• _WRITTEN REQUEST 1_: According to the Cerrado project document, what percentage of the world's biodiversity does the Cerrado support?
• _WRITTEN REQUEST 2_: Continue the Cerrado project document from where it stops.

• _DOCUMENT_:
________________________

Person Name Person role on project Affiliation
Gillian Galford Principal Investigator University of Vermont, Burlington, United States
Brendan Fisher Co-Investigator University of Vermont, Burlington,
Stephanie Spera Co-Investigator University of Richmond, Richmond,
Marcia Macedo Co-Investigator Woods Hole Research Center, Falmouth, United States
Ane Alencar Collaborator Instituto de Pesquisa Ambiental da Amazonia, Brasilia, Brazil
Abstract

The Cerrado, South America’s 2 million km^2 savanna, is recognized for both its overwhelming biodiversity and rapid Land Cover and Land Use Change (LCLUC). It supports 5% of the world’s biodiversity, including ~13,000 plant and vertebrate species, of which over 40% are endemic. The Cerrado lacks the same degree of international attention and legal protection as its carbon-rich neighboring tropical forests, and land clearing in recent decades has led to rapid changes; over 50% has been cleared in recent decades for crops and pasture.

 

This proposal directly addresses the first component of the NASA LCLUC announcement: identifying hotpot areas using multi-source data approaches to quantify land-cover and land-use changes (LCLUCs) including the expansion, intensification, and abandonment of croplands and rangelands. We will leverage machine learning algorithms to develop novel data sets of LCLUC and Land Use Transitions (LUTs) with our ultimate goal being to integrate socioeconomic and environmental datasets to better understand farmers’ decision making under a changing climate in a critically endangered global breadbasket. Below we detail the key objectives, methods, and significance of the work.

________________________

• _RECORD EXTRACTS_:

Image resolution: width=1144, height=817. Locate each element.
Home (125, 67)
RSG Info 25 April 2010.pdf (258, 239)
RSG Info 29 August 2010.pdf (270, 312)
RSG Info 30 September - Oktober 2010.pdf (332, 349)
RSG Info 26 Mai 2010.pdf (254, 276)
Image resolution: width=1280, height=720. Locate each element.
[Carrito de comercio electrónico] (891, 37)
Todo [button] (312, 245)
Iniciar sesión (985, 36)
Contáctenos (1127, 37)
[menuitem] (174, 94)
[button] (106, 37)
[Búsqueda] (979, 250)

________________________

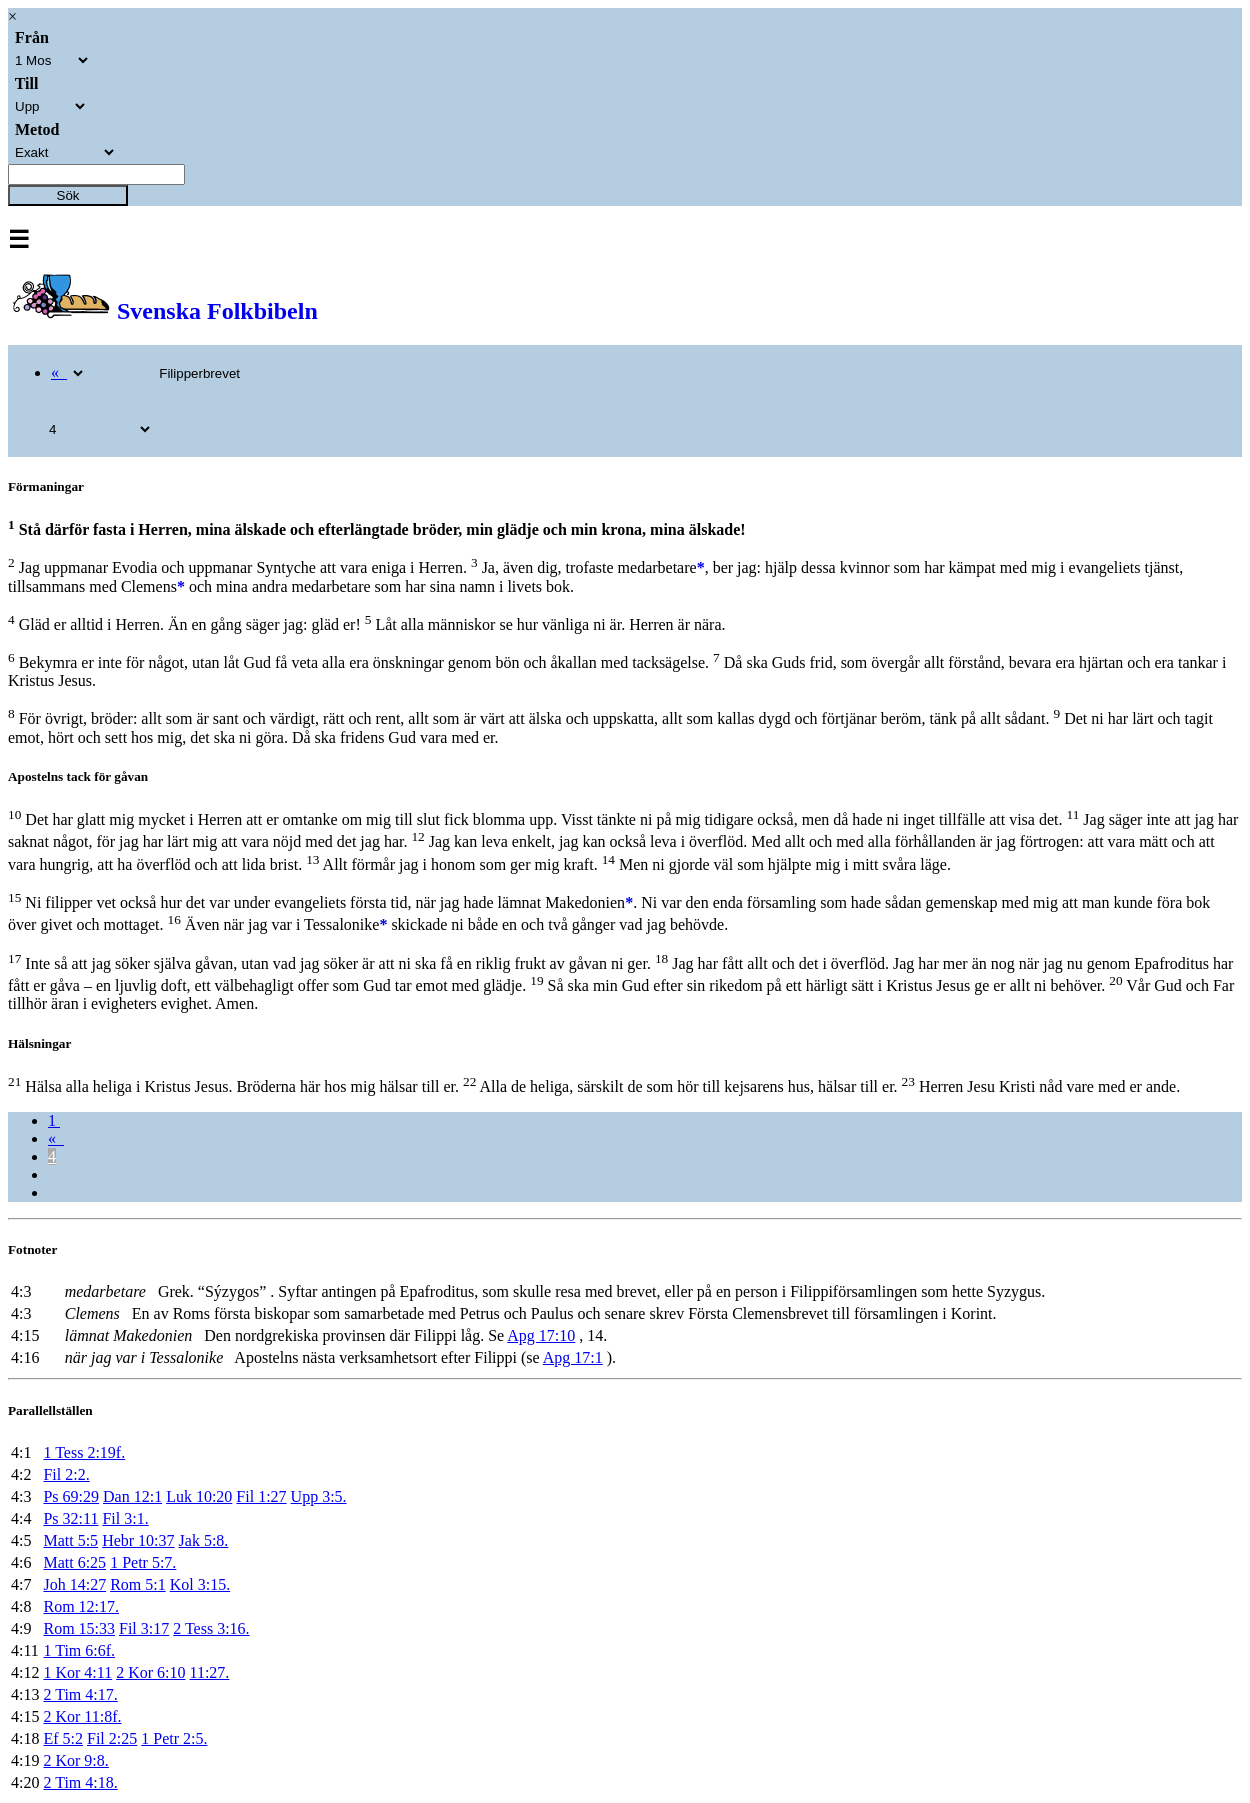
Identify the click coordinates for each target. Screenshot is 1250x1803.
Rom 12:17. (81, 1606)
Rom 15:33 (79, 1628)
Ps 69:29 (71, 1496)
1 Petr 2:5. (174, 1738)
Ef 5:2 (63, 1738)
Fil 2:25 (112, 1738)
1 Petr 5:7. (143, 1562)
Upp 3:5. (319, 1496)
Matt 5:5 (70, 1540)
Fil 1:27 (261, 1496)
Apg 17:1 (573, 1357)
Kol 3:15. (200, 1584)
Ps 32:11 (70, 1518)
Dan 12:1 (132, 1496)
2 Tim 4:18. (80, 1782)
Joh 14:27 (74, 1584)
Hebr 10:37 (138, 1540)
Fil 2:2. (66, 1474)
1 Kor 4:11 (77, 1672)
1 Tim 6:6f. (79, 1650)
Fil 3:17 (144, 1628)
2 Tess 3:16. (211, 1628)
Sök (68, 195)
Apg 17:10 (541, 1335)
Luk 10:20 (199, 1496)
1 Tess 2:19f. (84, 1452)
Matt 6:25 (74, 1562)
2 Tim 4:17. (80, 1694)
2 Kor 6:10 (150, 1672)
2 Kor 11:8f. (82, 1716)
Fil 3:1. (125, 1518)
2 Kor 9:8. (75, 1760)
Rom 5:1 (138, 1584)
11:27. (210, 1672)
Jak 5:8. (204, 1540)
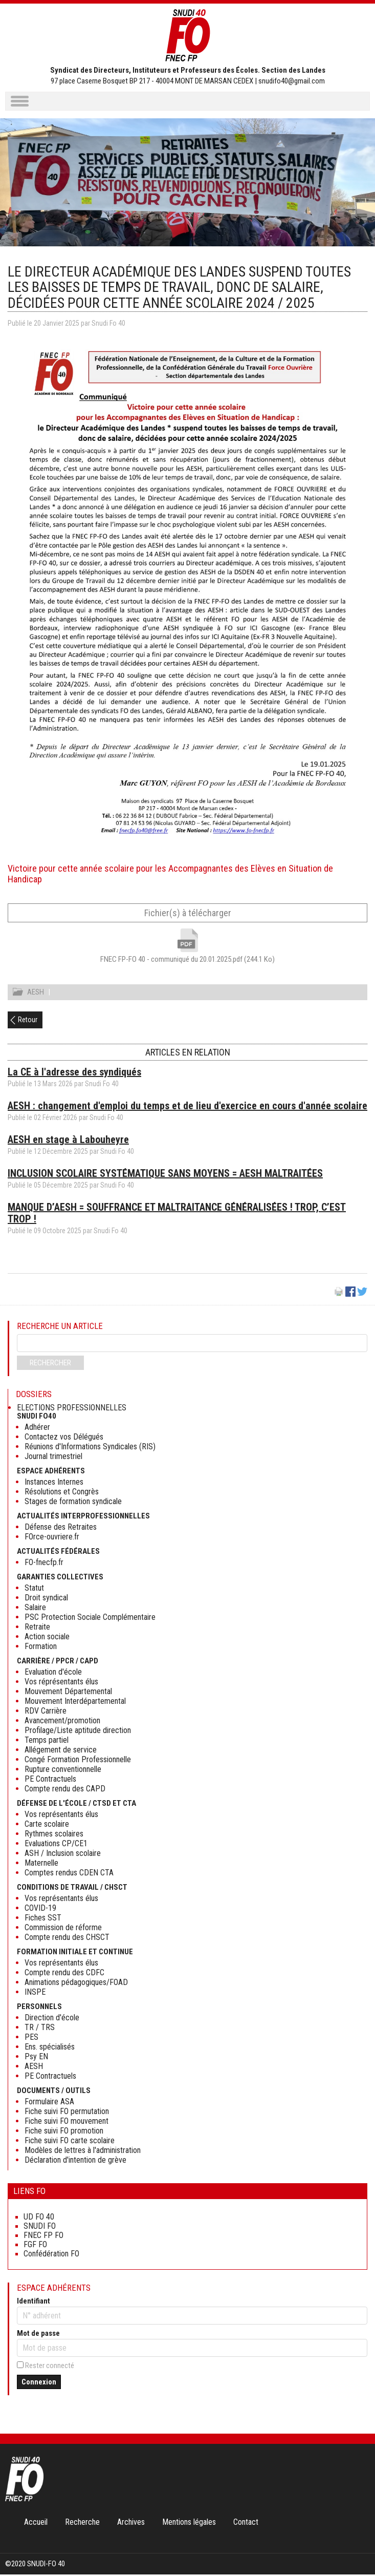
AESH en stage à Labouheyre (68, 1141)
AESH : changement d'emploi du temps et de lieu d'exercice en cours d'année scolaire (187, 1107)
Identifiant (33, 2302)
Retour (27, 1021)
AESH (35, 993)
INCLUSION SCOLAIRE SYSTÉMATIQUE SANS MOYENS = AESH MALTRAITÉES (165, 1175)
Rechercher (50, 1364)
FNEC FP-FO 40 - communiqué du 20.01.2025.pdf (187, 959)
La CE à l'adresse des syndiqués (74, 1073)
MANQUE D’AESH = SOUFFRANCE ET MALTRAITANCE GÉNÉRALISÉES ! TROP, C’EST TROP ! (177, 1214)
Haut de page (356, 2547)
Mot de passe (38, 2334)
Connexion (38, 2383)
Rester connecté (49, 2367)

________________________

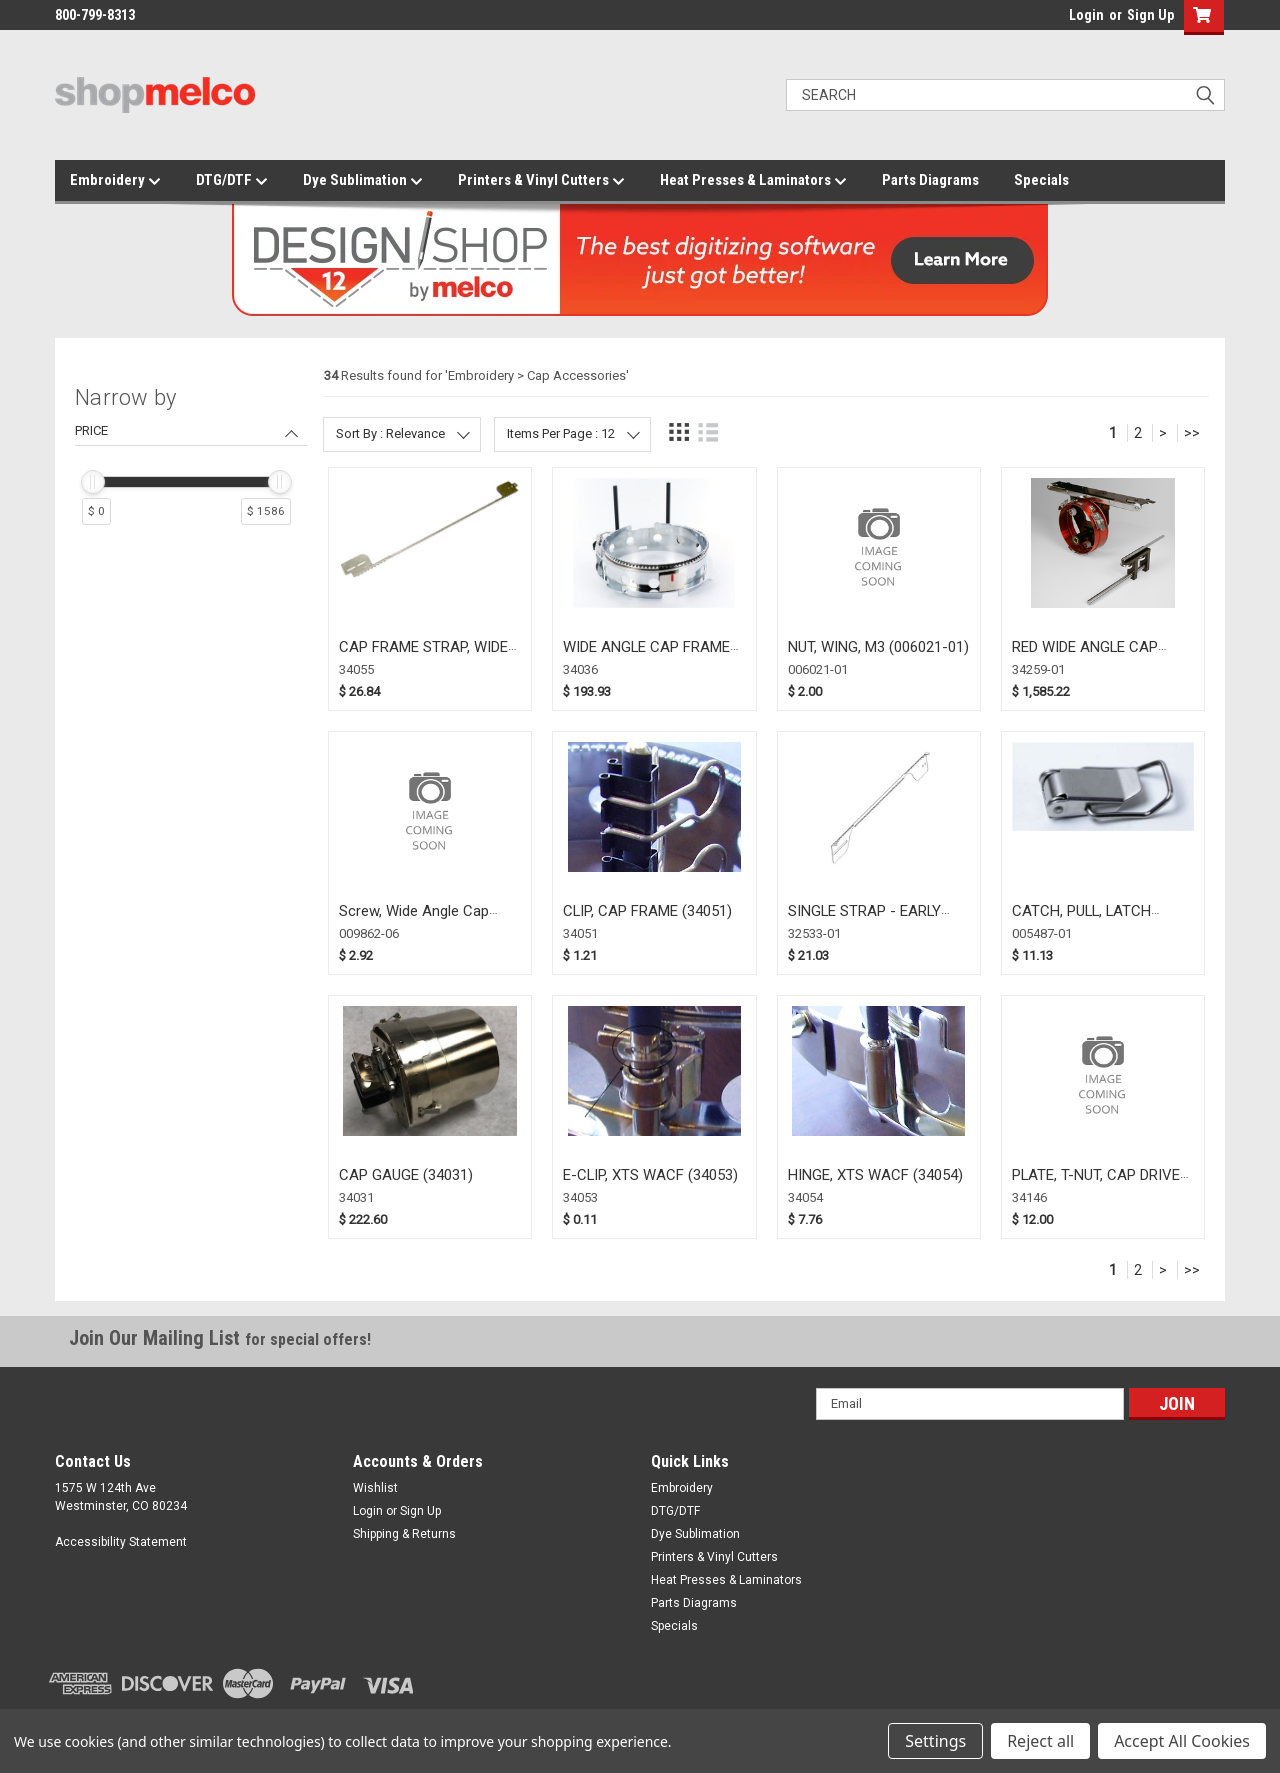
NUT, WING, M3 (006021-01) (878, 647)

________________________

• _TASK RESULT 1_: 5% of the world's biodiversity.

• _TASK RESULT 2_:
 

>>Obj. 1: Develop LCLUC detection methods and data sets: How has Cerrado land use evolved? Our LCLUC detection will include specific crop types and rotations, irrigated agriculture, and pastoral and agricultural abandonment. We will detect LCLUC using a multi-scalar, spatio-temporal remote sensing approach. We will distinguish LCLUCs using green-leaf phenology from MODIS EVI time series with training and vicarious validation from higher resolution imagery (Landsat, Planet) and field sites. The results Obj. 1 will include new Cerrado-wide crop-specific LCLUC data set, filling an information gap with direct societal relevance for understanding both ecological impacts (e.g., nutrient cycling, surface temperature) and socioeconomic impacts (e.g., crop production).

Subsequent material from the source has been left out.